── DOCUMENT TEXT ──

Back at the Shangri-La, Bre-X chief financial officer Rolly Francisco has checked out, overwhelmed by the demands on his time. He moves to the Regent under an assumed name. The Regent is an ugly hotel, but it has a nice business floor, where Houston-based lawyer Tom Ajamie has sat for just about every day of the past seven weeks, trying to unravel the twisted tale of Busang for the benefit of disgruntled Bre-X shareholders.

Busang. Once the name of a spit of a creek running through a lowland jungle. Now the fantastic tale of a Canadian junior exploration company from Calgary called Bre-X Minerals Ltd. that found an embarrassingly rich gold mine on Borneo island, in the Indonesian province of East Kalimantan. It was Felderhof who led the charge into Kalimantan, a crazed geologist methodically combing the jungle for the proverbial pot, finding it finally near the native settlement of Mekar Baru, where the Dayak dwell. That is a long way from Nova Scotia, to which Felderhof moved from Holland at the age of 12. His father was a doctor, and Felderhof thought he would become one, too. Then, he changed his mind. "I didn't want to look at miserable faces, so I became a geologist. Now, I look at miserable places."

───

*SHORT EXERCISE A*
List every individual person named in the Bre-X passage.

── LISTED RECORDS ──

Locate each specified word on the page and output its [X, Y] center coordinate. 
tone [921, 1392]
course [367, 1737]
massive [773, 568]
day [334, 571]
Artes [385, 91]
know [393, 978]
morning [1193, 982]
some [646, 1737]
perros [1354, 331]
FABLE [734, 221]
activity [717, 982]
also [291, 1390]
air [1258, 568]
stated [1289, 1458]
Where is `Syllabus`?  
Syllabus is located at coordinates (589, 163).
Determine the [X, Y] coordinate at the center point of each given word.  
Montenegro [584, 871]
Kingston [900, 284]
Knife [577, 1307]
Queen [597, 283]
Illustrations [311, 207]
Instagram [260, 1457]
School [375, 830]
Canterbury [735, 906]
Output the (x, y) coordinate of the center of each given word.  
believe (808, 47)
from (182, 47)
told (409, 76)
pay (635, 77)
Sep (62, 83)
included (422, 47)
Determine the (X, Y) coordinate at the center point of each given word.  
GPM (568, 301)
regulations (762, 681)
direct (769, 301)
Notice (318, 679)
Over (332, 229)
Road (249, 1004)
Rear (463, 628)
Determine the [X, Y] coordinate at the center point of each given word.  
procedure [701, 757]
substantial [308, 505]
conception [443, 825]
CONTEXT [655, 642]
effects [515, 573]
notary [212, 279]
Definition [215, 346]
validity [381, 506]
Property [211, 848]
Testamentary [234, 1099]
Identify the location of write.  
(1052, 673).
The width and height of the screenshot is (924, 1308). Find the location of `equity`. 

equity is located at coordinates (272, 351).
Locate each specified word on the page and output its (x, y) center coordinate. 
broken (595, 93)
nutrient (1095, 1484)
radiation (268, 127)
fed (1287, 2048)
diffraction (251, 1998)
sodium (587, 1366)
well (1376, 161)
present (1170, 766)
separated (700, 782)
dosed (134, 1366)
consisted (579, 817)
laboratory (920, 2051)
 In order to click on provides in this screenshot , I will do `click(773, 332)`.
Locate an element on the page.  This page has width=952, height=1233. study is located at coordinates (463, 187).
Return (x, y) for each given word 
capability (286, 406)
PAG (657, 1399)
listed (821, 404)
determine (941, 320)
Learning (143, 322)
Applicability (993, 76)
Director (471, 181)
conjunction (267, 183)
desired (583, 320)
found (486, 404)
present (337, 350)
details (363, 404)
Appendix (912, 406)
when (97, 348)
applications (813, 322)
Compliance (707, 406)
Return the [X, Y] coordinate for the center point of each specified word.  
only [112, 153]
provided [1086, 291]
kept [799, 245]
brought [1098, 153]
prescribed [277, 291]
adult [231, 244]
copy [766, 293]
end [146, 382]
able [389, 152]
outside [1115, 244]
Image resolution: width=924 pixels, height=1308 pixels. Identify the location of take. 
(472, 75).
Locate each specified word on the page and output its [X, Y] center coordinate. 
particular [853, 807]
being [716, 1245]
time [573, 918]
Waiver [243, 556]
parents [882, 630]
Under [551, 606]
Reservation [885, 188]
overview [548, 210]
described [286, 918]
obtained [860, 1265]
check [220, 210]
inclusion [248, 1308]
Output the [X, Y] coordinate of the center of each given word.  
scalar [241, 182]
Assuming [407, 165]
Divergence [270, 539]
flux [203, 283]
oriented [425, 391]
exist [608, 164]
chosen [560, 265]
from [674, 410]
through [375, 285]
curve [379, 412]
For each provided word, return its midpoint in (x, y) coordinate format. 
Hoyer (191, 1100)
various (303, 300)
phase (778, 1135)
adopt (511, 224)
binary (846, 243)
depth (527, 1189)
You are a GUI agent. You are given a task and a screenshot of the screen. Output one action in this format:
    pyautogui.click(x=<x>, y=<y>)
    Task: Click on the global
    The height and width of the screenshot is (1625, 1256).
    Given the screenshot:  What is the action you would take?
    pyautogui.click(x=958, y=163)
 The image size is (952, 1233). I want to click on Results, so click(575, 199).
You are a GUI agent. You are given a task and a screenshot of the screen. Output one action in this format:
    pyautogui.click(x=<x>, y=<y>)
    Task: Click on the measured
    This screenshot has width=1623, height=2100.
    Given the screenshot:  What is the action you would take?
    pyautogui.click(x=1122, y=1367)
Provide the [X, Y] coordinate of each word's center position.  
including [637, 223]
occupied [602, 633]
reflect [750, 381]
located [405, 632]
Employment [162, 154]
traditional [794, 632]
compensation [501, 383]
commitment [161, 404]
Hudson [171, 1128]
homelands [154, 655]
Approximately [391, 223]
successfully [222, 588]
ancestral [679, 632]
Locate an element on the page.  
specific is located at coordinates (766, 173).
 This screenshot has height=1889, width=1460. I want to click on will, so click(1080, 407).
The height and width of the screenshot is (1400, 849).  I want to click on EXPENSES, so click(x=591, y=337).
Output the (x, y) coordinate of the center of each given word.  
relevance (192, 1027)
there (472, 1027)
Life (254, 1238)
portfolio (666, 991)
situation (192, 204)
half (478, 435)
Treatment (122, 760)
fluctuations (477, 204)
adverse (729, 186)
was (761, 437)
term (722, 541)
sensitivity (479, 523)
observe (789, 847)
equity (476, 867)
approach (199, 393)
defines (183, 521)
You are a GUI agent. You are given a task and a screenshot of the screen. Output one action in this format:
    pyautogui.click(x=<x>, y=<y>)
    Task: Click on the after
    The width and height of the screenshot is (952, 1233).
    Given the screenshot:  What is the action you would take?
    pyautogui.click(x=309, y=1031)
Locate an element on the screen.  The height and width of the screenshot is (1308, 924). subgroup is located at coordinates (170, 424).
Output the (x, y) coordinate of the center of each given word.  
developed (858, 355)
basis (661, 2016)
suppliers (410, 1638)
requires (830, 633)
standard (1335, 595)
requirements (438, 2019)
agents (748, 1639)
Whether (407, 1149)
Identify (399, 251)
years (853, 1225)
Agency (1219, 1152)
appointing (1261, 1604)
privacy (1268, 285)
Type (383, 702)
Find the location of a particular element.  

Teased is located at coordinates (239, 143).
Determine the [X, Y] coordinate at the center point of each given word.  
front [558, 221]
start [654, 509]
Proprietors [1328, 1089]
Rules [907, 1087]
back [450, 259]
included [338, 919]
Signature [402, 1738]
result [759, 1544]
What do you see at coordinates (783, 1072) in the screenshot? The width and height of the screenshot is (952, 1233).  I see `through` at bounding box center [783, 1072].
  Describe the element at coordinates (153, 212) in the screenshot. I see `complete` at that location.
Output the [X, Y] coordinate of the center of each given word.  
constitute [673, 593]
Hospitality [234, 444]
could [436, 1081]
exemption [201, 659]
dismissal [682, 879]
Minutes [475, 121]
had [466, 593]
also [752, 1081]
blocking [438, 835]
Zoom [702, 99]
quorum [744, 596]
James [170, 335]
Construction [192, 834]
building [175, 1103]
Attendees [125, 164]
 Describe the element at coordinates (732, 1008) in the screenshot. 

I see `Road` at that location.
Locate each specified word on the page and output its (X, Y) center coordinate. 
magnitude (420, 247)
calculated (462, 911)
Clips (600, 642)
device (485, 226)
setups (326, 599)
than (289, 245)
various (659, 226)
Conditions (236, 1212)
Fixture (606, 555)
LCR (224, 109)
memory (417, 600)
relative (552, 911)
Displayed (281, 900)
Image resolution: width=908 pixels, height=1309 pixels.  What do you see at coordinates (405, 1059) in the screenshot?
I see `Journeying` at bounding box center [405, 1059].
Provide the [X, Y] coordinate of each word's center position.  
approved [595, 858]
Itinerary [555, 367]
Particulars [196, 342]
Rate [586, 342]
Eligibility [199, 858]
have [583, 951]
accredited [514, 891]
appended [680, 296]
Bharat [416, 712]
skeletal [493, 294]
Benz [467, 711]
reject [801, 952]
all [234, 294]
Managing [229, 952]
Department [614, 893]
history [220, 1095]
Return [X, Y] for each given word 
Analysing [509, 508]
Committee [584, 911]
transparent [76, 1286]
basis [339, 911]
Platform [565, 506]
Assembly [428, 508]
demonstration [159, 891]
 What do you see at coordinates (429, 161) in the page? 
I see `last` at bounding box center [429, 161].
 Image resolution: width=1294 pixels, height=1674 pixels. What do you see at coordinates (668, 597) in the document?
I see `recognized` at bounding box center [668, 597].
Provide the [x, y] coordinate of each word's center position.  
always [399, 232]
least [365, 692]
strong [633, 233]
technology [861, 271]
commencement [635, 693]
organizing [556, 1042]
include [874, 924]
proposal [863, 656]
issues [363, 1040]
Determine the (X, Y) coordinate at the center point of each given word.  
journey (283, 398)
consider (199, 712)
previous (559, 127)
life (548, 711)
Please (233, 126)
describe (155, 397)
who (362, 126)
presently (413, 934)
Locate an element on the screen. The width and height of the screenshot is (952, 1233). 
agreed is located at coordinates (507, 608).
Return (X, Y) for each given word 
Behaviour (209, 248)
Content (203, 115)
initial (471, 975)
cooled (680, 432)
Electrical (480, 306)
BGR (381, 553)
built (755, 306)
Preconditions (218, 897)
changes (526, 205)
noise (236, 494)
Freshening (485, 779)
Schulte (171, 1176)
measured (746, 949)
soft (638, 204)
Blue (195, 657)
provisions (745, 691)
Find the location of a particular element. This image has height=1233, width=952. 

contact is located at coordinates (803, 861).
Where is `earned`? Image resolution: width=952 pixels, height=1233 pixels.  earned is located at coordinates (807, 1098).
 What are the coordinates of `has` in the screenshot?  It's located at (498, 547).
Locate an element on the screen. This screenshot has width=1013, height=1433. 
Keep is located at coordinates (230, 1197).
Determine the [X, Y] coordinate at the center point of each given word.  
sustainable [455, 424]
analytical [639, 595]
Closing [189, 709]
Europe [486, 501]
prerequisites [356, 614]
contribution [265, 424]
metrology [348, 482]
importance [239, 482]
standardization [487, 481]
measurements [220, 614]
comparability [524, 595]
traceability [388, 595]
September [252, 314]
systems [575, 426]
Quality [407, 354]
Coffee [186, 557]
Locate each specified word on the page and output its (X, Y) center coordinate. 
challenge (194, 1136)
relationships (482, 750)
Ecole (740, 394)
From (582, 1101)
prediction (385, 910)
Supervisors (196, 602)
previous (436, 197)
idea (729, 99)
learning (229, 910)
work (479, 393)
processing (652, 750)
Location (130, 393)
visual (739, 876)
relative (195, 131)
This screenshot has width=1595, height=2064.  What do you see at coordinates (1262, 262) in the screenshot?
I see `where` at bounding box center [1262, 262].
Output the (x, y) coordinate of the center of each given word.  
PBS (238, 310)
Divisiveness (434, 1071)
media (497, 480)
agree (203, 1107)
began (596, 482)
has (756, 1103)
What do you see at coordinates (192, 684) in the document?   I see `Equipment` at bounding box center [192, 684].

───

*SHORT EXERCISE B*
Copy the rows exactly, from the line containing "Type (383, 702)" up to and including the line containing "Benz [467, 711]".

*WRITTEN SOLUTION A*
Rolly Francisco, Tom Ajamie, Felderhof

*WRITTEN SOLUTION B*
Type (383, 702)
Find the location of a particular element.  

Teased is located at coordinates (239, 143).
Determine the [X, Y] coordinate at the center point of each given word.  
front [558, 221]
start [654, 509]
Proprietors [1328, 1089]
Rules [907, 1087]
back [450, 259]
included [338, 919]
Signature [402, 1738]
result [759, 1544]
What do you see at coordinates (783, 1072) in the screenshot? The width and height of the screenshot is (952, 1233).  I see `through` at bounding box center [783, 1072].
  Describe the element at coordinates (153, 212) in the screenshot. I see `complete` at that location.
Output the [X, Y] coordinate of the center of each given word.  
constitute [673, 593]
Hospitality [234, 444]
could [436, 1081]
exemption [201, 659]
dismissal [682, 879]
Minutes [475, 121]
had [466, 593]
also [752, 1081]
blocking [438, 835]
Zoom [702, 99]
quorum [744, 596]
James [170, 335]
Construction [192, 834]
building [175, 1103]
Attendees [125, 164]
 Describe the element at coordinates (732, 1008) in the screenshot. 

I see `Road` at that location.
Locate each specified word on the page and output its (X, Y) center coordinate. 
magnitude (420, 247)
calculated (462, 911)
Clips (600, 642)
device (485, 226)
setups (326, 599)
than (289, 245)
various (659, 226)
Conditions (236, 1212)
Fixture (606, 555)
LCR (224, 109)
memory (417, 600)
relative (552, 911)
Displayed (281, 900)
Image resolution: width=908 pixels, height=1309 pixels.  What do you see at coordinates (405, 1059) in the screenshot?
I see `Journeying` at bounding box center [405, 1059].
Provide the [X, Y] coordinate of each word's center position.  
approved [595, 858]
Itinerary [555, 367]
Particulars [196, 342]
Rate [586, 342]
Eligibility [199, 858]
have [583, 951]
accredited [514, 891]
appended [680, 296]
Bharat [416, 712]
skeletal [493, 294]
Benz [467, 711]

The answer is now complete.